Tuesday, March 10, 2009

Exit The King

"Exit The King" at the Ethel Barrymore Theatre, March 8, 2009

(photo: Jason Bell)

Think "Lear" by Albee, this 1960s absurdist work of Romanian playwright Eugene Ionesco brings another set of stars back to Broadway with Geoffrey Rush as King Berenger and Susan Sarandon as Queen Marguerite. Lauren Ambrose and Andrea Martin round out the leads as Queen Marie and Juliette the maid, respectively.

Absurd is certainly the word for this tale of a king whose time to die finally arrives after he's allowed his country to shrink into ruin. Mr. Rush and director Neil Armfield have adapted their new translation with several bits of unnecessary profanity, a significant amount of both broad humor and some lovely pathos.

The incipient death of the king has his new wife Marie in pieces, while the old wife Marguerite forces all to face a reality that has been avoided for all of his reign.

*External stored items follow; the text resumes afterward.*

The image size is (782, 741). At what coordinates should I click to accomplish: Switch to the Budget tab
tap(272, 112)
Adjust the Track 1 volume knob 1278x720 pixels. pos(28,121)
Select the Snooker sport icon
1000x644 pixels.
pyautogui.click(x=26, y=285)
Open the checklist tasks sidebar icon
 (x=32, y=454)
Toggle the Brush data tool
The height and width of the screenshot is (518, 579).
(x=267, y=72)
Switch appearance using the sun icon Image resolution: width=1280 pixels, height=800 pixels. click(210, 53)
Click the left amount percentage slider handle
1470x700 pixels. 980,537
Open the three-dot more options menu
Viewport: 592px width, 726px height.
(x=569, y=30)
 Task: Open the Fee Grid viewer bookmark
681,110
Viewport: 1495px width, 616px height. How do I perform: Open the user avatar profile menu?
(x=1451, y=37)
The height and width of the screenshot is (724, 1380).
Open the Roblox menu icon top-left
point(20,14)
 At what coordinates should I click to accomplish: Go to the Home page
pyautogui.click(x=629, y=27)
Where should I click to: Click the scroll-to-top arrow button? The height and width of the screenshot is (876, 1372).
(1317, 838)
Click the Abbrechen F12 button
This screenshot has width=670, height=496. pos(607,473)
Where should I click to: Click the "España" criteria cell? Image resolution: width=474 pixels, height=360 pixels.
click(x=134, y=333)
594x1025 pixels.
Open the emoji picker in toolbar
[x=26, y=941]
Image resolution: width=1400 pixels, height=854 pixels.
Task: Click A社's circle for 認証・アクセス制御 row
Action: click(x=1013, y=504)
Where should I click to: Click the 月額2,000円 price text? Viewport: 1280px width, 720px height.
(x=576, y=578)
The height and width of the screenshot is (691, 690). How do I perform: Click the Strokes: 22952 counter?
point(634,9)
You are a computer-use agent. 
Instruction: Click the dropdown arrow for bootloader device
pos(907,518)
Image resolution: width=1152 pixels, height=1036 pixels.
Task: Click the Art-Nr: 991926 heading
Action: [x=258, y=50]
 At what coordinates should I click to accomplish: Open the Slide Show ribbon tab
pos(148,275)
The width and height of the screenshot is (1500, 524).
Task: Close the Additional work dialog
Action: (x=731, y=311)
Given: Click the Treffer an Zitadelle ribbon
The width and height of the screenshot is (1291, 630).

Mr. Rush delivers a smashing performance as a clown made king (all the way down to his pajamas and exaggerated makeup), from pratfalls to the terror of realizing his impending death. Ms. Sarandon cuts quite the fine figure taking the role of responsibility to end the King's reign in hopes that the country can revive again. She has a heart-breaking speech that leads the King in his path to death, rather a reverse-Eurydice progression as she convinces him to let go of the invisible burden he carries. Ms. Ambrose commits fully to this role (as she does to every role I've seen her perform), giving everything she can to fill out her two-dimensional part, devoted to her husband and in full-voice denial of his demise.

Dale Ferguson's rotting set and cartoonish costumes are spot-on.